Congratulations to James again this month for his image of the Antioch Baptist Church. James overcame the adversity of my screw ups in posting to once again rule the roost for the month. 

Thanks to all who participated in posting and voting.


----------



## RustyBrown (May 29, 2004)

*Honorable Mention - Richg99 and txsnyper*

had a tie for second...


----------



## Charles Helm (Oct 22, 2004)

Congratulations to the top three!

And thanks to Rusty once again for all the work behind the contest.


----------



## Koru (Sep 25, 2006)

congratulations everyone. another great contest. thanks Rusty for all your work even when you weren't 100%! 

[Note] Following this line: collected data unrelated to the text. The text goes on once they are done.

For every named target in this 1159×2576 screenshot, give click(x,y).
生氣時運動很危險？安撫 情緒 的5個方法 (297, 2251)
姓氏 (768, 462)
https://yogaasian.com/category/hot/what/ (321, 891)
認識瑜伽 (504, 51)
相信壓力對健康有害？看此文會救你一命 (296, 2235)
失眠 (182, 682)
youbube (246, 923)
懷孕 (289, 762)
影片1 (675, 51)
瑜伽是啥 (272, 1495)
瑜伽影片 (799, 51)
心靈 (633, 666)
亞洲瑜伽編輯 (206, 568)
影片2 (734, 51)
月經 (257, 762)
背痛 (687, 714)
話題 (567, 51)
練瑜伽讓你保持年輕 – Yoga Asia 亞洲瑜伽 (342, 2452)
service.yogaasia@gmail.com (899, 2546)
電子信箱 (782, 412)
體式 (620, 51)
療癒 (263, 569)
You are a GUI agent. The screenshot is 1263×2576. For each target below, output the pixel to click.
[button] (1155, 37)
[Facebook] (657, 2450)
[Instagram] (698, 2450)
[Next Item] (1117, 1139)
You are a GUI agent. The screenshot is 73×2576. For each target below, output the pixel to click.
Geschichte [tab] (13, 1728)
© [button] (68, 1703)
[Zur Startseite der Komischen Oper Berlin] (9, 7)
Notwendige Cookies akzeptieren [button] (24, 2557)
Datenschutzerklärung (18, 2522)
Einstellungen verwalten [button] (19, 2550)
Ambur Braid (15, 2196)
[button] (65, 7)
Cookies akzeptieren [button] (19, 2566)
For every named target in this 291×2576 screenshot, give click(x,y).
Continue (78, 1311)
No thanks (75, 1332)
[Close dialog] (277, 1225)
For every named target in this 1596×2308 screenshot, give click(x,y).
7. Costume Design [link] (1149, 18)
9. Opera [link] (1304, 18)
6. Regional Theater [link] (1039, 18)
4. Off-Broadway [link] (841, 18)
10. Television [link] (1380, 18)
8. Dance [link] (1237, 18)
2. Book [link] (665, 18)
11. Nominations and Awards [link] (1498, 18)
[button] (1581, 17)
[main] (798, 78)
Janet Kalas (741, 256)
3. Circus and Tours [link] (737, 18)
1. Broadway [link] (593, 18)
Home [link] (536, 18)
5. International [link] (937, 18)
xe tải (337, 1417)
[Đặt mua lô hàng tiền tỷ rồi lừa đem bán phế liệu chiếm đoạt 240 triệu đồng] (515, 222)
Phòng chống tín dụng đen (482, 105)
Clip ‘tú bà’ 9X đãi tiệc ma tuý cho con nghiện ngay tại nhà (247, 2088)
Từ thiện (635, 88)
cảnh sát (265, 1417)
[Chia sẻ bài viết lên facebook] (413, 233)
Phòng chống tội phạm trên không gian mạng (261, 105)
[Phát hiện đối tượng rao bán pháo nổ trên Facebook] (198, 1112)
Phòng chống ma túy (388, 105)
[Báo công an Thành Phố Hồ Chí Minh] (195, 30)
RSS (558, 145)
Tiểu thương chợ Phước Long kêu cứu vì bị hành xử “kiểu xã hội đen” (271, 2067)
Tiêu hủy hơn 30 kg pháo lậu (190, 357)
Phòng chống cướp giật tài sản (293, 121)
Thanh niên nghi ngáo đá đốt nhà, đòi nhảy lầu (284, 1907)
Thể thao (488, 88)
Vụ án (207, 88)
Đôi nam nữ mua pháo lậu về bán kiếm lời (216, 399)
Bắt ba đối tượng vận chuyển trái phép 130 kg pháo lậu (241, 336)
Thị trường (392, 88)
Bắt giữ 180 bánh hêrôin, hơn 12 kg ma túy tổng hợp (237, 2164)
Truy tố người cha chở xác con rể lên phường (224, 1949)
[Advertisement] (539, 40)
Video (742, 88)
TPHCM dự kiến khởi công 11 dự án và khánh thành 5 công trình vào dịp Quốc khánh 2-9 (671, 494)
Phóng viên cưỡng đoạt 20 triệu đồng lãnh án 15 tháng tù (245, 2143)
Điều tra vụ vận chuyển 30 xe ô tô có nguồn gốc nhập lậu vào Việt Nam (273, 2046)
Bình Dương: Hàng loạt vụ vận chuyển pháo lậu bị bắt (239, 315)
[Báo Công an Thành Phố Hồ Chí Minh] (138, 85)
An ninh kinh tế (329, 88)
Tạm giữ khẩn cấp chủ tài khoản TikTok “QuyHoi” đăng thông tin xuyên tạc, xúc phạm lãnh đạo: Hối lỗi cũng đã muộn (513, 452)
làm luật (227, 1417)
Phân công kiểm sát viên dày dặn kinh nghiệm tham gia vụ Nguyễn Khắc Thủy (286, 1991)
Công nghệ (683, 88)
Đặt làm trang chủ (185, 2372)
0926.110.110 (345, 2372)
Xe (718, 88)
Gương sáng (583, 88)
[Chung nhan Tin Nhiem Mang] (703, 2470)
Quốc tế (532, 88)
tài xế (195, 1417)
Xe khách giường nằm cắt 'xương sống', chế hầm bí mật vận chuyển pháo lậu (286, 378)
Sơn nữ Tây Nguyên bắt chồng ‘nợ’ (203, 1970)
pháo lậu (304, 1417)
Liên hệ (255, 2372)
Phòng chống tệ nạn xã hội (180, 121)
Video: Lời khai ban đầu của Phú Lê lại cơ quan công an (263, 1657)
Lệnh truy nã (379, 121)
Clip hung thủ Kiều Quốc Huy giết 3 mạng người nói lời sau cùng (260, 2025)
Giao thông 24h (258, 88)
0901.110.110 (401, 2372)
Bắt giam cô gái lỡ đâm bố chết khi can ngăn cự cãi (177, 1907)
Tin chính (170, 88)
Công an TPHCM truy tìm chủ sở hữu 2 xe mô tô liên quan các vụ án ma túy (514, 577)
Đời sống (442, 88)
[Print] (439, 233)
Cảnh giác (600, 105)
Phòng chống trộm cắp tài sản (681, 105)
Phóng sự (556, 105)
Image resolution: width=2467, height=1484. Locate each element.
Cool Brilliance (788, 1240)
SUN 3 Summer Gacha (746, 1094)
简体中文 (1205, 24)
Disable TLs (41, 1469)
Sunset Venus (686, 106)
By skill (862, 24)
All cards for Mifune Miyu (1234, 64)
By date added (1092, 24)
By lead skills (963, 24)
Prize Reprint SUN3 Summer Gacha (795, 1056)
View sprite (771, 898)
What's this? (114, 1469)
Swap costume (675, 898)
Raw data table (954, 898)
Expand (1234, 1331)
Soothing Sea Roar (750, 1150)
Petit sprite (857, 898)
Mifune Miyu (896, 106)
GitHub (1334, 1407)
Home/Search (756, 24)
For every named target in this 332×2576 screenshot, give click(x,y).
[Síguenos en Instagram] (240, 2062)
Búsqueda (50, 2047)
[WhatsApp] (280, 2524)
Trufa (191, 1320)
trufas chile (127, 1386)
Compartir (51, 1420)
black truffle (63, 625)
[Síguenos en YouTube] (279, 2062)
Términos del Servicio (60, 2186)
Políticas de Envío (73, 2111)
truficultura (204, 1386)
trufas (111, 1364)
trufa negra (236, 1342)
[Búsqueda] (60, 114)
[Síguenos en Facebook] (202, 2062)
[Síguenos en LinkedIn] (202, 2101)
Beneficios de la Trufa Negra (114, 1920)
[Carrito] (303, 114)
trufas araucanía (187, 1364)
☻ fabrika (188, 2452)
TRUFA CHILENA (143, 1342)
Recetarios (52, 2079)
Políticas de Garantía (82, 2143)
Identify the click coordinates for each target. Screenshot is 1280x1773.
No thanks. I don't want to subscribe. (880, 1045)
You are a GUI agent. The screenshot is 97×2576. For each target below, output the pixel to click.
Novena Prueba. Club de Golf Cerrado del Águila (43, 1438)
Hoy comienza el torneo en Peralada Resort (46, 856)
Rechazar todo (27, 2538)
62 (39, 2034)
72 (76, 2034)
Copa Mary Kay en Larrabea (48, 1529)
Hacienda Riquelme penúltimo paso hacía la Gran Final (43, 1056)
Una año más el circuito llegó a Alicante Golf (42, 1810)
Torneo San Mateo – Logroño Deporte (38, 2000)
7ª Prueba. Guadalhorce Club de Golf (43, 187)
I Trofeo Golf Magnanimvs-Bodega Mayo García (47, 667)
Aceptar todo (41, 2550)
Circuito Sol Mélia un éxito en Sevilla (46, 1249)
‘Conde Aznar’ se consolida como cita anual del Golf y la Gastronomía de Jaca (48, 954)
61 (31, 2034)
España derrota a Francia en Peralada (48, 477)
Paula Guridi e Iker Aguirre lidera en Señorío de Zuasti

James, that's an awesome photo. well done.


----------



## chicapesca (Jun 7, 2004)

Congrats James, that is a cool shot! Thanks Rusty!


----------



## grayfish (Jul 31, 2005)

Congratulations James. Thanks again Rusty for taking the time to moderate this forum and for doing all the work in support of the contest.


----------



## richg99 (Aug 21, 2004)

Congratulations Gator. Great choice and a fine shot. Well done. rich


----------



## TooShallow (May 21, 2004)

Congrats James. The little D40 prevails again. Maybe you can get some credits from Nikon for that 600mm super-tele.


----------



## Gator_Nutz (Sep 27, 2006)

Thanks guys and gals. You're too kind. I will be going back again soon to photograph this church some more. It's just a very unique building and at 4:00am in downtown Houston, it's very exciting to say the least. I doubt very seriously if Nikon would give a hill of beans but it's a nice thought TS I just have to keep saving my pennies. Lots of pennies. Now to get out and find me some trees. Good work to everyone who entered and thanks again.


----------



## MsAddicted (Jan 25, 2005)

I missed offering my congrats! I havent ever seen that building, interesting photo James.


----------



## limey (Feb 25, 2005)

Who votes, how do you get to vote (assuming it's open to vote on) & were there only 11 submissions last month ?


----------



## Charles Helm (Oct 22, 2004)

My understanding is that anybody can vote, you vote by emailing Rusty, and I think he posted all the entries. When he posts the topic he gives directions for entering -- you email the picture to him. When he posts the entries he gives directions on voting.


----------



## TexasCityDave (Mar 11, 2005)

Congrats!

I can see that church and sign from my daughter's window at the law firm she works at.


----------